Blue Elderberry (Sambucus nigra ssp. cerulea) is a deciduous shrub native to western North America. It thrives in a variety of environments, from moist, lowland areas to dry, higher elevations, adaptable to USDA zones 3 to 10.
Growing to heights of 6 to 12 feet, the Blue Elderberry forms a bushy, spreading shape. It features compound leaves and clusters of small, creamy-white flowers that bloom in late spring to early summer, attracting pollinators.
The shrub is renowned for its light blue berries, which ripen in late summer to fall and are a valuable food source for wildlife. These berries are also edible for humans when cooked and are commonly used in jams, jellies, syrups and wines. Typically blue elderberry have heavier yields than black or red elderberry. Blue Elderberry plants are self fertile.

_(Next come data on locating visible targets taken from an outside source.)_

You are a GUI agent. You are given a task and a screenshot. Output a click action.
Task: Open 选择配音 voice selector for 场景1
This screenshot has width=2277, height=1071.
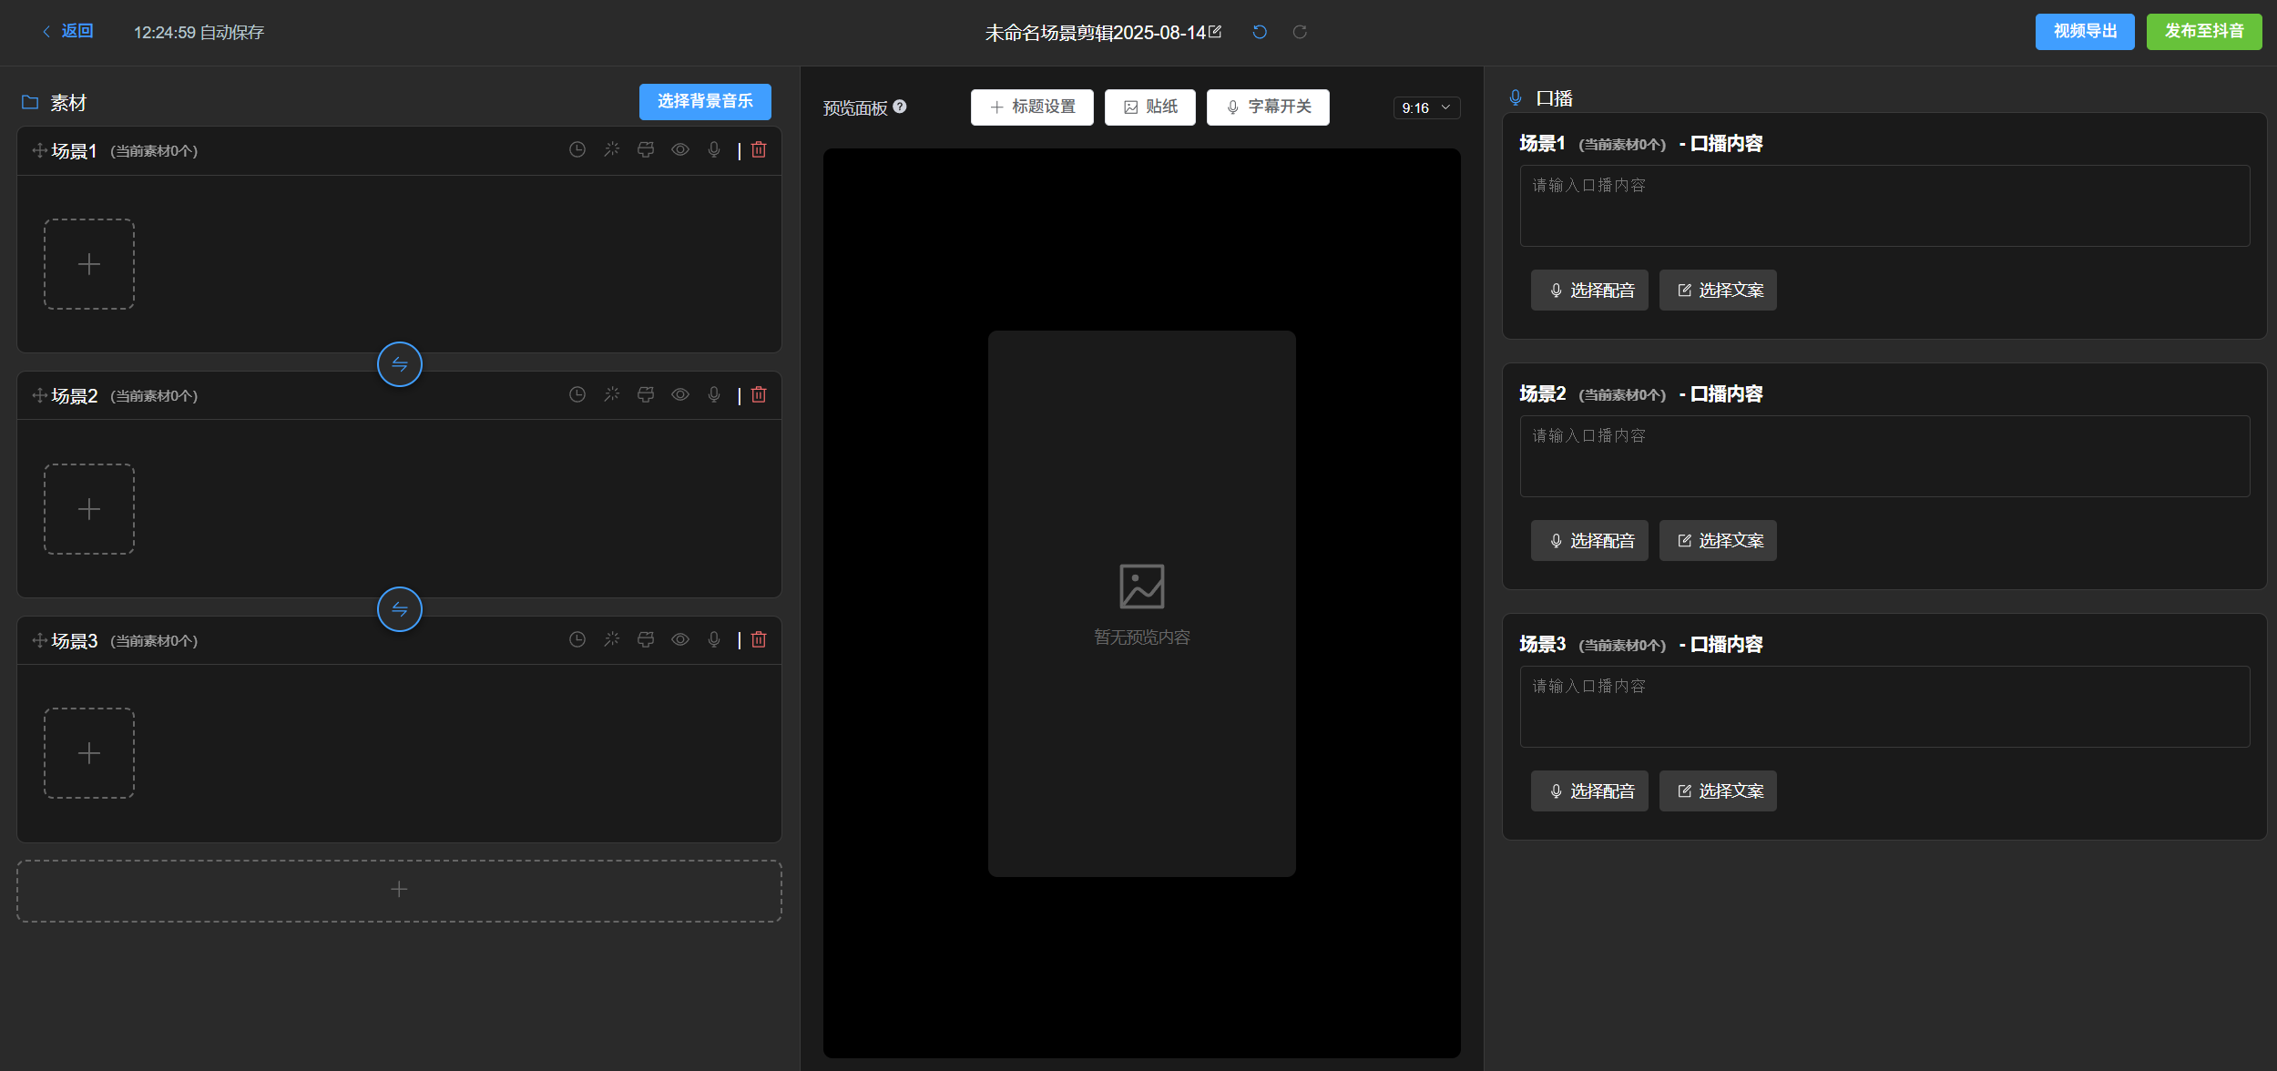point(1589,291)
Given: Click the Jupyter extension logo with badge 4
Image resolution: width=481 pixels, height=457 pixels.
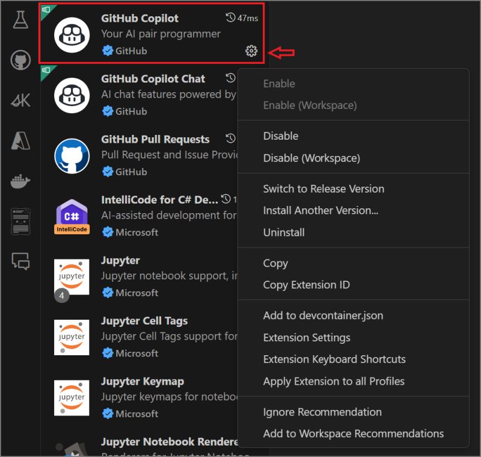Looking at the screenshot, I should click(72, 277).
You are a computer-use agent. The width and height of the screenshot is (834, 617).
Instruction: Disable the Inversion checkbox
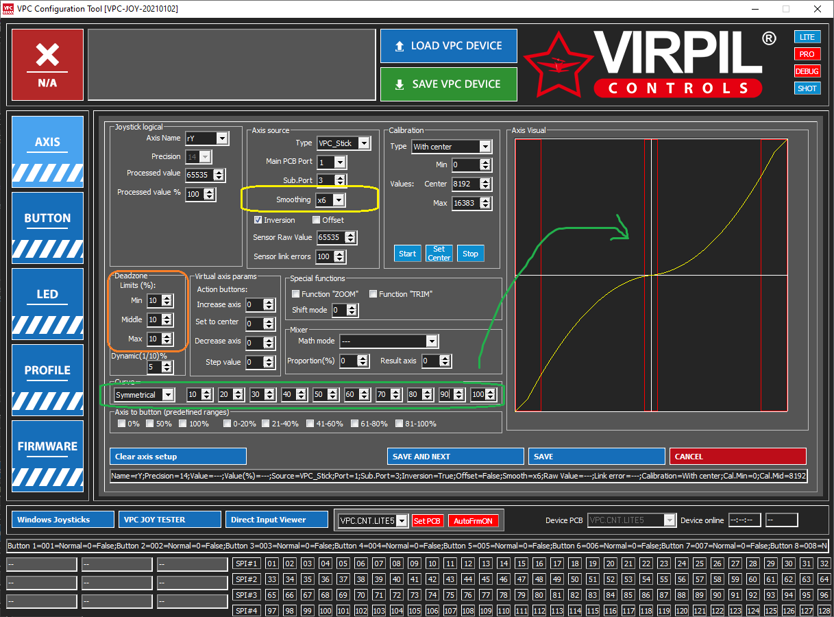[258, 220]
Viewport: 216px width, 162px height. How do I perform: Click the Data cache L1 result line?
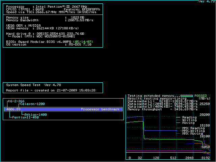click(x=163, y=101)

All parts of the plant contains toxic alkaloids. Berries should be cooked before eating which makes them safe to eat. Attracts birds and butterflies.
Blue Elderberry prefers well-drained, moderately fertile soil and can tolerate a range of conditions, including drought and poor soils. It's an excellent choice for naturalized or wildlife gardens and for erosion control due to its rapid growth and spreading habit.
For successful cultivation, provide regular watering, especially in dry conditions, and prune as needed to maintain shape and size.